Posted at 5:30 pm under Blog Post

There are plenty of people trying to make the world a better place – philanthropists, activists, idealists, and the occasional self-proclaimed philosopher like me.  Sometimes we actually accomplish good things.  Sometimes our intentions are good but the consequences of our ideas or actions only make things worse.  Usually we attract a great deal of attention to ourselves while we are busy saving the world.  And when the accolades are doled out, most of us accept any praise bestowed upon us as if we really do deserve it.  After all, we’ve been working so tirelessly for so long.  Heaven forbid that our efforts should go unnoticed.

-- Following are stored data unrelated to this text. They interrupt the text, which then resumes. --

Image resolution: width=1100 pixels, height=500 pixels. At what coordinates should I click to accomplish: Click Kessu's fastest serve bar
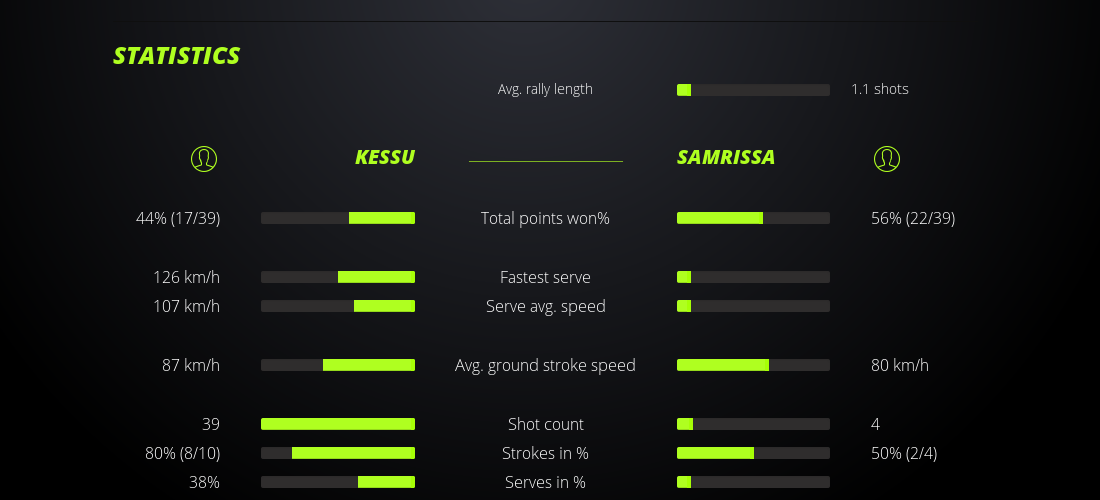[x=338, y=277]
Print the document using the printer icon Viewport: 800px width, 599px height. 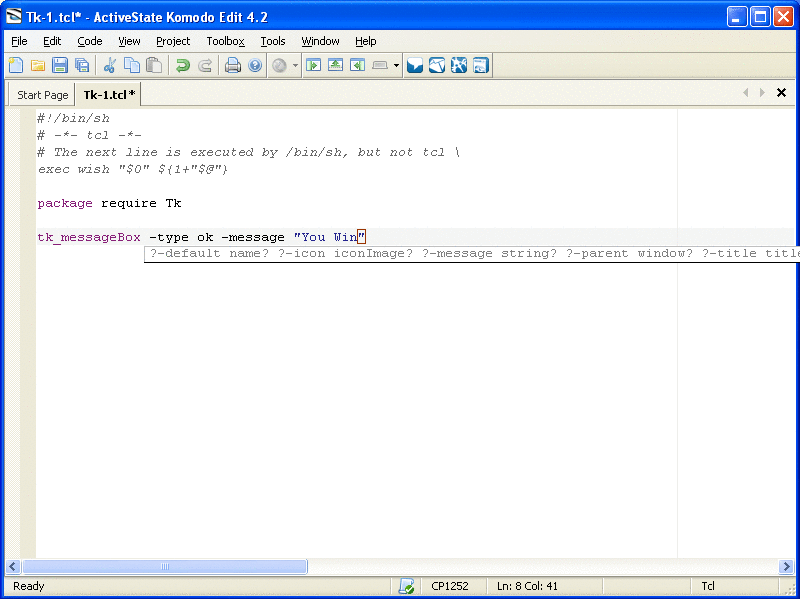(x=233, y=66)
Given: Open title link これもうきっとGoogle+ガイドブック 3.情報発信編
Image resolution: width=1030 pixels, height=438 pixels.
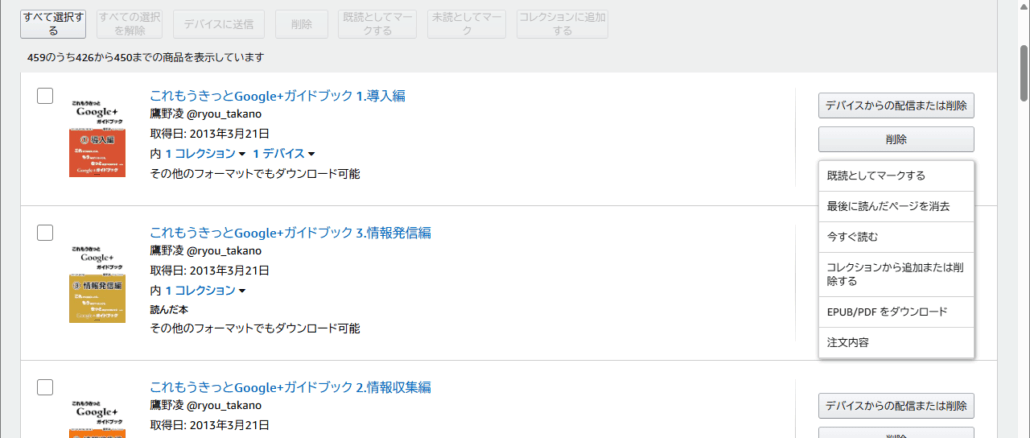Looking at the screenshot, I should (x=290, y=233).
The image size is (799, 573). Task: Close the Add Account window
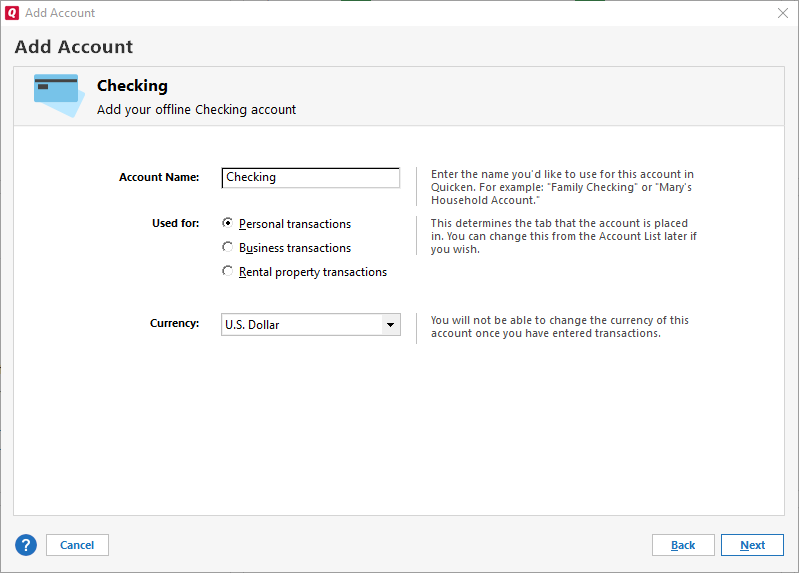[782, 13]
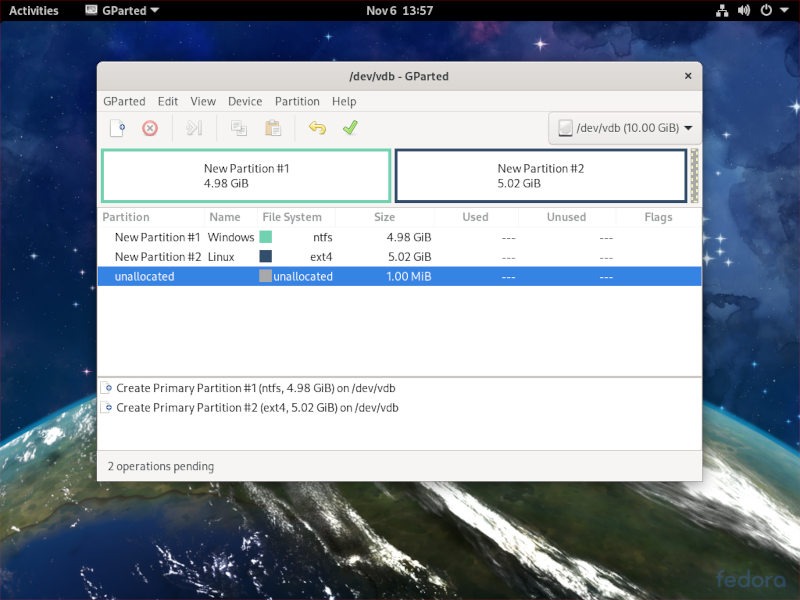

Polly Beebe-Bove passed away Christmas Eve.  You probably don’t know who she was.  I don’t think she ever made the news.  But she definitely left her mark in this world.  She left her mark on my wife, Judy, directing her towards a church-sponsored silent retreat to resolve matters both spiritual and temporal.  She left her mark on me, encouraging me to keep at the difficult task of recounting a life-altering experience in Alaska.  She left her mark on many others, I’m sure.  She made the world a better place in small, quiet, self-effacing ways.  Polly made the world a better place in ways too incidental for anyone to notice, when no one was looking.  Guerilla goodness, I call it, and only now in her absence do we feel the full impact of her labors.

Polly was no saint.  She wasn’t an easy person to live with.  Talk with her children and you soon learn that.  And she had her demons.  Don’t we all.  But to Judy and me she was always encouraging, supportive, kind, and non-judgmental.  Now we are left wondering if we can work in a similar vein.  Judy is more optimistic about this than I am.  To save the world is easy; to selflessly aid others in their moment of need is not, especially if no one is looking.  Try it sometime.  Guerilla goodness.  It takes a great deal more effort than one might think.

There are times when all nature appears cruel and self-interested, and human beings are no exception.  History is filthy with it.  To a non-Christian like me, the teachings of that Nazarene two thousand years ago seem sadly unrealistic.  Then someone like Polly comes along and I begin to wonder what we humans are truly capable of doing.  Even from the grave, Polly’s unsinkable optimism snipes at my longstanding cynicism.  Just knowing someone like her makes me think that maybe, just maybe, there’s hope for humanity.  We haven’t completely defeated ourselves yet.